§ Dataset records
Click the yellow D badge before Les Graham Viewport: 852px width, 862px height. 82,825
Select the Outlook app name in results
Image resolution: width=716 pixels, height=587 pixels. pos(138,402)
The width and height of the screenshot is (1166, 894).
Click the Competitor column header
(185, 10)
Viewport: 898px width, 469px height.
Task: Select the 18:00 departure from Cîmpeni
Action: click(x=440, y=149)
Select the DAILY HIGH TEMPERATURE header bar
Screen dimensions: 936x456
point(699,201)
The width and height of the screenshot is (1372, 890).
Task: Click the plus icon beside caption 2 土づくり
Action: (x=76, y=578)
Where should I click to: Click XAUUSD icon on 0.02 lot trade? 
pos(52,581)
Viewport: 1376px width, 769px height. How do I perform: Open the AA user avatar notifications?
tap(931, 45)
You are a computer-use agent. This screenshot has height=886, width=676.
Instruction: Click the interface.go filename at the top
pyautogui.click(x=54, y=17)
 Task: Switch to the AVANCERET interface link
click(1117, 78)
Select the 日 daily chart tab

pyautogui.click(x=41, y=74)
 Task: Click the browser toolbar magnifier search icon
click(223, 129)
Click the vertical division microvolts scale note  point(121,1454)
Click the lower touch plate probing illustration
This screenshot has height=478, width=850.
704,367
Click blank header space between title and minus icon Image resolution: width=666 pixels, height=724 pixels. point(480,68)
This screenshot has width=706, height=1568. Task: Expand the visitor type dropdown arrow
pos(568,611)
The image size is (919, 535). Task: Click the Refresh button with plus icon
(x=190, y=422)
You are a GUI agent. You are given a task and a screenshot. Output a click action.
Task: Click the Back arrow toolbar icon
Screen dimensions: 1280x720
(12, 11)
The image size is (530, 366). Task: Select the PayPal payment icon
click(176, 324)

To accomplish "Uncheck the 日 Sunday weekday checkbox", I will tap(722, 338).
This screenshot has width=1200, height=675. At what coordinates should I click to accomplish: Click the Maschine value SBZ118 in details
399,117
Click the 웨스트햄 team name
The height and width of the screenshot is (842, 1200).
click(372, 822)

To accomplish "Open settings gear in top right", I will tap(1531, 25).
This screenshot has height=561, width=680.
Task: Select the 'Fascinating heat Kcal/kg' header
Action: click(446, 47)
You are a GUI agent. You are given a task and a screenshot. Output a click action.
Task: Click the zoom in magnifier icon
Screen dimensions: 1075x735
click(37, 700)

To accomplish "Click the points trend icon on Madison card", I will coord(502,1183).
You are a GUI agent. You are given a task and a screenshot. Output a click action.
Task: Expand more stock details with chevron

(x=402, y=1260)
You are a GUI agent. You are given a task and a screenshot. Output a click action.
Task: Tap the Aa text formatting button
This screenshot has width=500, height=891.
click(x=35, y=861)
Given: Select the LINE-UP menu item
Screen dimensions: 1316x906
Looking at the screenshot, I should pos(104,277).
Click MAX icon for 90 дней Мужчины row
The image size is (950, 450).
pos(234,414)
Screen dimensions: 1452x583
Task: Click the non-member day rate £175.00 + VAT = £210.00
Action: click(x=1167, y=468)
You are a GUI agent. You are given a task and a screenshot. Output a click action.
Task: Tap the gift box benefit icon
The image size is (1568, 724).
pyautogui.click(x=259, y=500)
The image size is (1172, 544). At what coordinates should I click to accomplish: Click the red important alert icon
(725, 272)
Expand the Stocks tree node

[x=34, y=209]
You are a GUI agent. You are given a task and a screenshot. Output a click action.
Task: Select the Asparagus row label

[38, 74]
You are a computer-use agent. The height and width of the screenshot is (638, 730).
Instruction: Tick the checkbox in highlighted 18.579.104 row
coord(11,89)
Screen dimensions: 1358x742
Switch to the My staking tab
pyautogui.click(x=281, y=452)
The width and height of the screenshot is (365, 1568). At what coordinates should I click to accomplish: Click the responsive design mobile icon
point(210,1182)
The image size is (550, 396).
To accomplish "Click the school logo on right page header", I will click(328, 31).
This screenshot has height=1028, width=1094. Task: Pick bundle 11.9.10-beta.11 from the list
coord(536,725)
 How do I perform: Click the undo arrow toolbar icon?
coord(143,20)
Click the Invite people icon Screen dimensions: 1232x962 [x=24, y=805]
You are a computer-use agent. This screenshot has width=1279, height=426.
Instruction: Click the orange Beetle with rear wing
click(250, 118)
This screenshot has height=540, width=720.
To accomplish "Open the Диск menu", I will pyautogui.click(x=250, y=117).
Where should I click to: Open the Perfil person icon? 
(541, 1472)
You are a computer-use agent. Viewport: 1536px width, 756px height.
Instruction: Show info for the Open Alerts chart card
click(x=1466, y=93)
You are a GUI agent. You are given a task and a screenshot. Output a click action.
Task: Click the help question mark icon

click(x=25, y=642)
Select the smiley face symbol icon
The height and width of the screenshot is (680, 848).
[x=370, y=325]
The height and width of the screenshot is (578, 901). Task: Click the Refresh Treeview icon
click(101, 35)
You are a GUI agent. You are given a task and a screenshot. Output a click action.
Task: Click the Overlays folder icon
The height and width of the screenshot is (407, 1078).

§ Goal of the exercise
The response must contain every entry, each one identical to the original.

§ Answer to this exercise
Click the yellow D badge before Les Graham Viewport: 852px width, 862px height. 82,825
Select the Outlook app name in results
Image resolution: width=716 pixels, height=587 pixels. pos(138,402)
The width and height of the screenshot is (1166, 894).
Click the Competitor column header
(185, 10)
Viewport: 898px width, 469px height.
Task: Select the 18:00 departure from Cîmpeni
Action: click(x=440, y=149)
Select the DAILY HIGH TEMPERATURE header bar
Screen dimensions: 936x456
point(699,201)
The width and height of the screenshot is (1372, 890).
Task: Click the plus icon beside caption 2 土づくり
Action: (x=76, y=578)
Where should I click to: Click XAUUSD icon on 0.02 lot trade? 
pos(52,581)
Viewport: 1376px width, 769px height. How do I perform: Open the AA user avatar notifications?
tap(931, 45)
You are a computer-use agent. This screenshot has height=886, width=676.
Instruction: Click the interface.go filename at the top
pyautogui.click(x=54, y=17)
 Task: Switch to the AVANCERET interface link
click(1117, 78)
Select the 日 daily chart tab

pyautogui.click(x=41, y=74)
 Task: Click the browser toolbar magnifier search icon
click(223, 129)
Click the vertical division microvolts scale note  point(121,1454)
Click the lower touch plate probing illustration
This screenshot has height=478, width=850.
704,367
Click blank header space between title and minus icon Image resolution: width=666 pixels, height=724 pixels. point(480,68)
This screenshot has width=706, height=1568. Task: Expand the visitor type dropdown arrow
pos(568,611)
The image size is (919, 535). Task: Click the Refresh button with plus icon
(x=190, y=422)
You are a GUI agent. You are given a task and a screenshot. Output a click action.
Task: Click the Back arrow toolbar icon
Screen dimensions: 1280x720
(12, 11)
The image size is (530, 366). Task: Select the PayPal payment icon
click(176, 324)

To accomplish "Uncheck the 日 Sunday weekday checkbox", I will tap(722, 338).
This screenshot has width=1200, height=675. At what coordinates should I click to accomplish: Click the Maschine value SBZ118 in details
399,117
Click the 웨스트햄 team name
The height and width of the screenshot is (842, 1200).
click(372, 822)

To accomplish "Open settings gear in top right", I will tap(1531, 25).
This screenshot has height=561, width=680.
Task: Select the 'Fascinating heat Kcal/kg' header
Action: click(446, 47)
You are a GUI agent. You are given a task and a screenshot. Output a click action.
Task: Click the zoom in magnifier icon
Screen dimensions: 1075x735
click(37, 700)

To accomplish "Click the points trend icon on Madison card", I will coord(502,1183).
You are a GUI agent. You are given a task and a screenshot. Output a click action.
Task: Expand more stock details with chevron

(x=402, y=1260)
You are a GUI agent. You are given a task and a screenshot. Output a click action.
Task: Tap the Aa text formatting button
This screenshot has width=500, height=891.
click(x=35, y=861)
Given: Select the LINE-UP menu item
Screen dimensions: 1316x906
Looking at the screenshot, I should pos(104,277).
Click MAX icon for 90 дней Мужчины row
The image size is (950, 450).
pos(234,414)
Screen dimensions: 1452x583
Task: Click the non-member day rate £175.00 + VAT = £210.00
Action: click(x=1167, y=468)
You are a GUI agent. You are given a task and a screenshot. Output a click action.
Task: Tap the gift box benefit icon
The image size is (1568, 724).
pyautogui.click(x=259, y=500)
The image size is (1172, 544). At what coordinates should I click to accomplish: Click the red important alert icon
(725, 272)
Expand the Stocks tree node

[x=34, y=209]
You are a GUI agent. You are given a task and a screenshot. Output a click action.
Task: Select the Asparagus row label

[38, 74]
You are a computer-use agent. The height and width of the screenshot is (638, 730).
Instruction: Tick the checkbox in highlighted 18.579.104 row
coord(11,89)
Screen dimensions: 1358x742
Switch to the My staking tab
pyautogui.click(x=281, y=452)
The width and height of the screenshot is (365, 1568). At what coordinates should I click to accomplish: Click the responsive design mobile icon
point(210,1182)
The image size is (550, 396).
To accomplish "Click the school logo on right page header", I will click(328, 31).
This screenshot has height=1028, width=1094. Task: Pick bundle 11.9.10-beta.11 from the list
coord(536,725)
 How do I perform: Click the undo arrow toolbar icon?
coord(143,20)
Click the Invite people icon Screen dimensions: 1232x962 [x=24, y=805]
You are a computer-use agent. This screenshot has width=1279, height=426.
Instruction: Click the orange Beetle with rear wing
click(250, 118)
This screenshot has height=540, width=720.
To accomplish "Open the Диск menu", I will pyautogui.click(x=250, y=117).
Where should I click to: Open the Perfil person icon? 
(541, 1472)
You are a computer-use agent. Viewport: 1536px width, 756px height.
Instruction: Show info for the Open Alerts chart card
click(x=1466, y=93)
You are a GUI agent. You are given a task and a screenshot. Output a click action.
Task: Click the help question mark icon

click(x=25, y=642)
Select the smiley face symbol icon
The height and width of the screenshot is (680, 848).
[x=370, y=325]
The height and width of the screenshot is (578, 901). Task: Click the Refresh Treeview icon
click(101, 35)
You are a GUI agent. You are given a task and a screenshot. Output a click action.
Task: Click the Overlays folder icon
The height and width of the screenshot is (407, 1078).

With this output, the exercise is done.